- [What is expected] Nothing but a number is needed: the count of lines below that include "computer".

- [Pixel coordinate grounding data]
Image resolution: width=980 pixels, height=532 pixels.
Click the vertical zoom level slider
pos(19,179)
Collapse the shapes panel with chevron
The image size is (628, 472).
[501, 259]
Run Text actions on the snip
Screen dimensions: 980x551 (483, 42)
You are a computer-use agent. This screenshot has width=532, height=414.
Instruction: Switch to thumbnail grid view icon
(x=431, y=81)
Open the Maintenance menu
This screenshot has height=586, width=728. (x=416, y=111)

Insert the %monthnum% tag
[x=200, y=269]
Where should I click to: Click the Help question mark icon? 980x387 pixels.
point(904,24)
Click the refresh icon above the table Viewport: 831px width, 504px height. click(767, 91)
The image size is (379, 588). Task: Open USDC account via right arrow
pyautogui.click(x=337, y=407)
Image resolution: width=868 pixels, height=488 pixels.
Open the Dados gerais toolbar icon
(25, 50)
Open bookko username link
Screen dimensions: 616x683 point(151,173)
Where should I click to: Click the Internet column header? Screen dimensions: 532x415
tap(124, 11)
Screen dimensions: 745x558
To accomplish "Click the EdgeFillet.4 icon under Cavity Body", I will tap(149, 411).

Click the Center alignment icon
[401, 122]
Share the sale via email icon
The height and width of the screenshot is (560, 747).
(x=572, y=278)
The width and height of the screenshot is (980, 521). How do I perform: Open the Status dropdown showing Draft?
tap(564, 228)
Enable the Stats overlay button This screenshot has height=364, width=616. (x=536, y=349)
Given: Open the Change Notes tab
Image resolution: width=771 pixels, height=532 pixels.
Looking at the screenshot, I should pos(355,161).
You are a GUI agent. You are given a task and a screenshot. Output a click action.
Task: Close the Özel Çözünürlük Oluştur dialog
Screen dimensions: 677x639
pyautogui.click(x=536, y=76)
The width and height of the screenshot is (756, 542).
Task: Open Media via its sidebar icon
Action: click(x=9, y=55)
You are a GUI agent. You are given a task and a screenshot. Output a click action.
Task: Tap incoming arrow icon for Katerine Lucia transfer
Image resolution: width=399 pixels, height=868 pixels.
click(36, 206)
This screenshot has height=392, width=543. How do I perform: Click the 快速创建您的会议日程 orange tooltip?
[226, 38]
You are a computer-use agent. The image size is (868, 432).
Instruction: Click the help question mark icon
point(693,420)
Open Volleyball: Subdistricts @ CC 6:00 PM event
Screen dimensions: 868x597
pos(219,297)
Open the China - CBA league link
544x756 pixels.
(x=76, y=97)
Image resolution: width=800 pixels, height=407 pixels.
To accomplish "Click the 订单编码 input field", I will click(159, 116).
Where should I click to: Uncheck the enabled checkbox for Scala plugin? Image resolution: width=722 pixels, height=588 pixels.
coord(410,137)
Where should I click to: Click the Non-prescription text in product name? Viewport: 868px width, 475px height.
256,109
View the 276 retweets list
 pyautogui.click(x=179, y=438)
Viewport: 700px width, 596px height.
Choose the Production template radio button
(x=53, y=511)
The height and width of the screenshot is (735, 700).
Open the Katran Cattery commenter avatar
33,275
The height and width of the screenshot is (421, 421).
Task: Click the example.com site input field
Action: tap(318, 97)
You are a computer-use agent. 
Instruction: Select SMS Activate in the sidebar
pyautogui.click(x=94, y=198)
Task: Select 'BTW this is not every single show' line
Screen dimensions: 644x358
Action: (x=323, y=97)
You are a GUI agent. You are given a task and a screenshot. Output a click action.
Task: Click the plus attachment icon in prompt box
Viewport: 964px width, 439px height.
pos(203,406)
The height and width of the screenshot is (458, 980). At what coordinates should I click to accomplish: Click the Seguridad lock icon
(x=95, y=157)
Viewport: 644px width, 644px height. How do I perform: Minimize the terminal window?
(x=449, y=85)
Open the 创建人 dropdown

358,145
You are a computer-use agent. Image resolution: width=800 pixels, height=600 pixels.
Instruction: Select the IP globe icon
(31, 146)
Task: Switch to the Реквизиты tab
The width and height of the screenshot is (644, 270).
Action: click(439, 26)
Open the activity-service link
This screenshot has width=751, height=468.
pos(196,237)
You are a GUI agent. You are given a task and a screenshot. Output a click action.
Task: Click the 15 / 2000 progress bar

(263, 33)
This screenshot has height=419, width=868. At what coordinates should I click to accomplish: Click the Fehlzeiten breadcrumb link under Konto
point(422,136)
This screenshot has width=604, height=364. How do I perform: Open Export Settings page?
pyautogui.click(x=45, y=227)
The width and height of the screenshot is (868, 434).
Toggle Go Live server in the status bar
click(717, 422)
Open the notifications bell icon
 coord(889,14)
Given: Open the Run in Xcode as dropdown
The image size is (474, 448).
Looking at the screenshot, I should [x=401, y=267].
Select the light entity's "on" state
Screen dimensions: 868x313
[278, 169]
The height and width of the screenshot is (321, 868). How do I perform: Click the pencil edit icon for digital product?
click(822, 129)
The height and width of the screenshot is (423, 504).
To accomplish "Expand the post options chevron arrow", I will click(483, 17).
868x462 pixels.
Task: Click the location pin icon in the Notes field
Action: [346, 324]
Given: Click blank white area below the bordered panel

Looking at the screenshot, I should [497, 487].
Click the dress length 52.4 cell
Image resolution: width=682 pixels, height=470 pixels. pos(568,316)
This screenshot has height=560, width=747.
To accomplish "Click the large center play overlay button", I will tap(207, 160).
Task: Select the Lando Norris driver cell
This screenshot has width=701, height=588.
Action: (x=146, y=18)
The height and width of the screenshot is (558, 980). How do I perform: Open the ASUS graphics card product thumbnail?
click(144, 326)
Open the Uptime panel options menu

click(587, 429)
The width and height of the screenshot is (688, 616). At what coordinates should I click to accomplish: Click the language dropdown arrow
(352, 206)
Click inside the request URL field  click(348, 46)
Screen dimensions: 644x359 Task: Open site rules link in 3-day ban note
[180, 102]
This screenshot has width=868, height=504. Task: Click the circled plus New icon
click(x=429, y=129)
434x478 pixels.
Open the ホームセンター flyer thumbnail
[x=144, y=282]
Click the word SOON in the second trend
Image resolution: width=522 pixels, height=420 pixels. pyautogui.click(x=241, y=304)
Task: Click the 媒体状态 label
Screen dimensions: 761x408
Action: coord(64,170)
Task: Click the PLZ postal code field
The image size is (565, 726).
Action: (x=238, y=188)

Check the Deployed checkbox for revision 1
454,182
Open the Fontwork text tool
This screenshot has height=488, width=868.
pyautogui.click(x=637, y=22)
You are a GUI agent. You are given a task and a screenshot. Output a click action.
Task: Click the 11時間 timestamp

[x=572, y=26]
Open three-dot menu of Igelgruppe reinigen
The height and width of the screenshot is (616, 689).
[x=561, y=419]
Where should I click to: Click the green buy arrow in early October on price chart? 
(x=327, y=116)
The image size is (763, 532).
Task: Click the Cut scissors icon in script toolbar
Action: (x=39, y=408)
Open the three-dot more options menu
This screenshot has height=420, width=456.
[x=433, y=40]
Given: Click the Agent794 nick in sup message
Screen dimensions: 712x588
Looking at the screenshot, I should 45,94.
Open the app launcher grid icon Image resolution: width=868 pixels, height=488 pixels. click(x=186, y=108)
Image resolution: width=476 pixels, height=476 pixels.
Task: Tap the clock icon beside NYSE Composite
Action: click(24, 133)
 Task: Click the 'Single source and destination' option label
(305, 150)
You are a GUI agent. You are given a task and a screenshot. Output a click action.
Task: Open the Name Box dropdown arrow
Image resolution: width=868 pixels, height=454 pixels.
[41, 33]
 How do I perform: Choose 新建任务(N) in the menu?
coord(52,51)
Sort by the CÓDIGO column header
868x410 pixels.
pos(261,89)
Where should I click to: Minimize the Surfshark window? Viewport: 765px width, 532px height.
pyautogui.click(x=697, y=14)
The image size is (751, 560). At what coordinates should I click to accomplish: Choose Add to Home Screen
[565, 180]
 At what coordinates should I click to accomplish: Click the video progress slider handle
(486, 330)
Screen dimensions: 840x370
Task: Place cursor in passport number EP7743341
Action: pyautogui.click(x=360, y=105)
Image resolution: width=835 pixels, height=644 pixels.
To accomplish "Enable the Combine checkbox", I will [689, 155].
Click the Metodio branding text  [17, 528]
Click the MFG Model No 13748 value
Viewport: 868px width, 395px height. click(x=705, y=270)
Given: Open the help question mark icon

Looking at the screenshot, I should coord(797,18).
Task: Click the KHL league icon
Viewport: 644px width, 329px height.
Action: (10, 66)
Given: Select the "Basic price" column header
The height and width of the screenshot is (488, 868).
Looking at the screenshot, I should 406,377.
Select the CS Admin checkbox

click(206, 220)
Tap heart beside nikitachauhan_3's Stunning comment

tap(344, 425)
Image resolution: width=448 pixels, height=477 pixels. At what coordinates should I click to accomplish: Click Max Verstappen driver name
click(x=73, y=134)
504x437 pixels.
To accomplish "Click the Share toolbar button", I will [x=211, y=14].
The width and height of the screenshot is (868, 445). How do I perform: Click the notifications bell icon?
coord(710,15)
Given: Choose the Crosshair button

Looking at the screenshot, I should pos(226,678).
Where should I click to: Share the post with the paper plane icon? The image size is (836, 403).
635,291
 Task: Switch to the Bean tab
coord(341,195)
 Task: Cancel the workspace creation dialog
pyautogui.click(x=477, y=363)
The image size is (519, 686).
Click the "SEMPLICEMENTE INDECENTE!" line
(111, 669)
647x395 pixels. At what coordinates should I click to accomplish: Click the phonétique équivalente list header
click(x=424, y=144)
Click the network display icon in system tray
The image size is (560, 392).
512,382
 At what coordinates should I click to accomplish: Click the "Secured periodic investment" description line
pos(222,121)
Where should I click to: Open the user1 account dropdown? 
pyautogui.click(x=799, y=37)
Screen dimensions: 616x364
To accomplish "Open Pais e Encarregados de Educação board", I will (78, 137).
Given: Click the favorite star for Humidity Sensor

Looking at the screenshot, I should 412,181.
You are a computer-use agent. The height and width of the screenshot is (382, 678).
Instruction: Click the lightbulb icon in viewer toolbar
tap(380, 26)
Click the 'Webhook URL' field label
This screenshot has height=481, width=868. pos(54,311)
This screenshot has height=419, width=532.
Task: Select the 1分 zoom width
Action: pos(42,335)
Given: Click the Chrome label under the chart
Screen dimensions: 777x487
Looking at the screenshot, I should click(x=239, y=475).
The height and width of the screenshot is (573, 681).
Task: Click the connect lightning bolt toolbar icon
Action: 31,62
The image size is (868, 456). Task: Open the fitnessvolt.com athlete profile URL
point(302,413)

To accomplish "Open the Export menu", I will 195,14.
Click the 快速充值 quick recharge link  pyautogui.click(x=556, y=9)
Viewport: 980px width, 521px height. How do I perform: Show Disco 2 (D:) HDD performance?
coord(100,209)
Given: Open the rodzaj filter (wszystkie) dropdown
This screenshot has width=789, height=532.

- [Exercise solution] 5